ECLI:NL:CRVB:2006:AY4287
Centrale Raad van Beroep
- Hoger beroep
- B.J. van der Net
- N.J. van Vulpen-Grootjans
- P.J. Stolk
- Rechtspraak.nl
Schatting van de premie sociale werknemersverzekeringswetten vanwege ondeugdelijke administratie
In deze zaak gaat het om een hoger beroep van appellant, die een eenmanszaak heeft gericht op het onderhoud van voegen en gevels. Naar aanleiding van een melding dat een werknemer met een WAO-uitkering werkzaamheden verrichtte voor appellant, heeft het Uwv een onderzoek ingesteld. Dit leidde tot de conclusie dat appellant personeel in dienst had en dat zijn bedrijf ambtshalve is ingeschreven bij de sector Bouwbedrijf. Het Uwv stelde de gedifferentieerde WAO-premie voor de jaren 1999 tot en met 2004 vast op de minimumpercentages voor kleine werkgevers. Appellant ging in bezwaar tegen deze besluiten, maar het Uwv verklaarde deze bezwaren ongegrond.
De rechtbank oordeelde dat het Uwv terecht had vastgesteld dat appellant als kleine werkgever moest worden aangemerkt en dat de gedifferentieerde premiepercentages correct waren vastgesteld.

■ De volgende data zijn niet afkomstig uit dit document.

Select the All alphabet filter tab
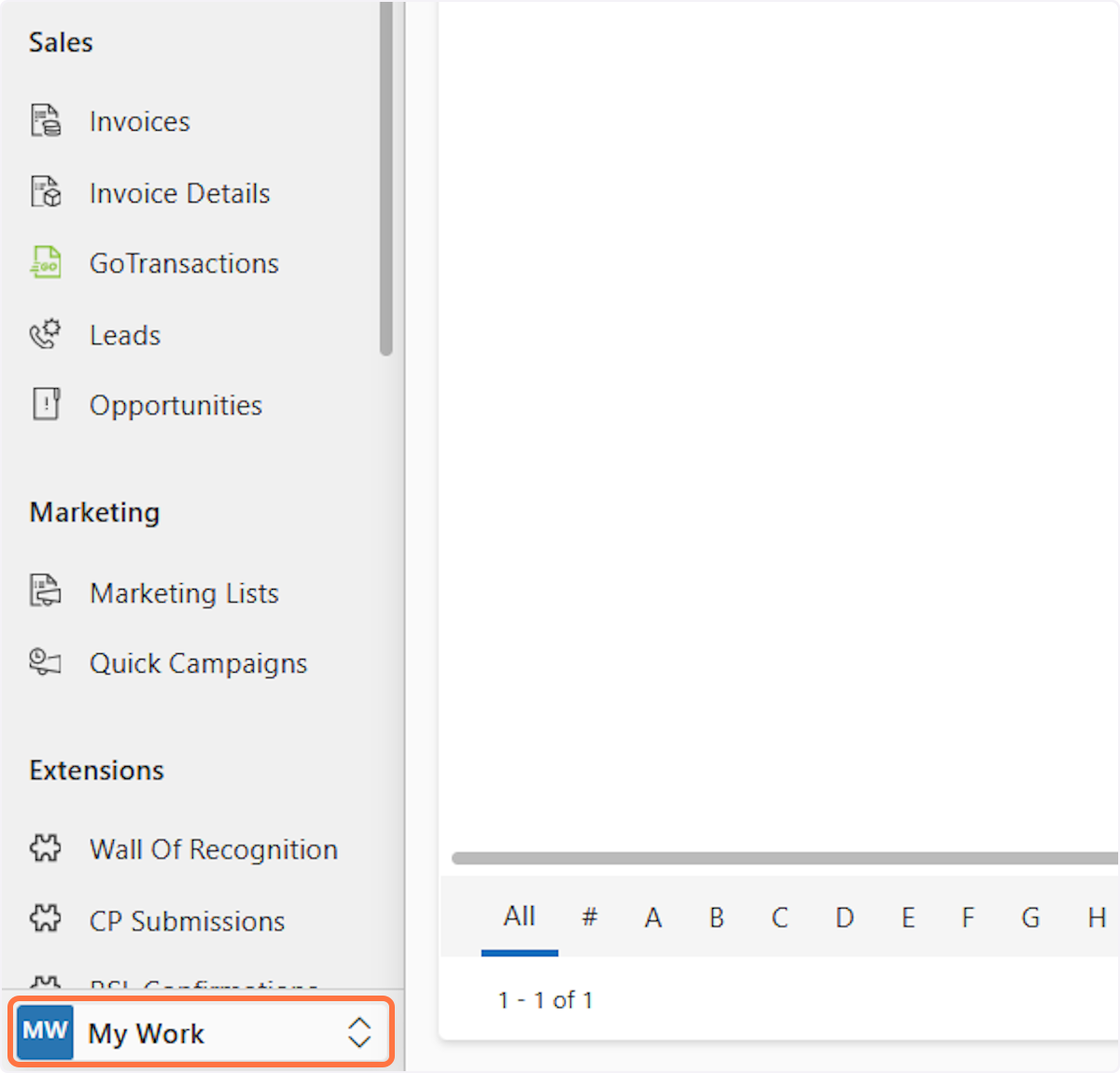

Echter, het beroep tegen een ander besluit van het Uwv werd gegrond verklaard, omdat de rechtbank vond dat het Uwv onvoldoende onderbouwing had gegeven voor het aantal loondagen en de vergoeding voor de werkzaamheden van de werknemer. Het Uwv paste daarop de correctienota’s aan.
In hoger beroep heeft de Raad voor de Rechtspraak de aangevallen uitspraak bevestigd voor het ongegrond verklaren van het beroep tegen het eerste besluit, maar het beroep tegen het derde besluit ongegrond verklaard. De Raad oordeelde dat er voldoende bewijs was dat de werknemer vanaf 1999 werkzaamheden voor appellant verrichtte, en dat appellant niet voldeed aan zijn loonopgaveverplichting. De Raad concludeerde dat het Uwv op juiste gronden was overgegaan tot schatting van de premie sociale werknemersverzekeringswetten. De Raad zag geen aanleiding voor een veroordeling in de proceskosten.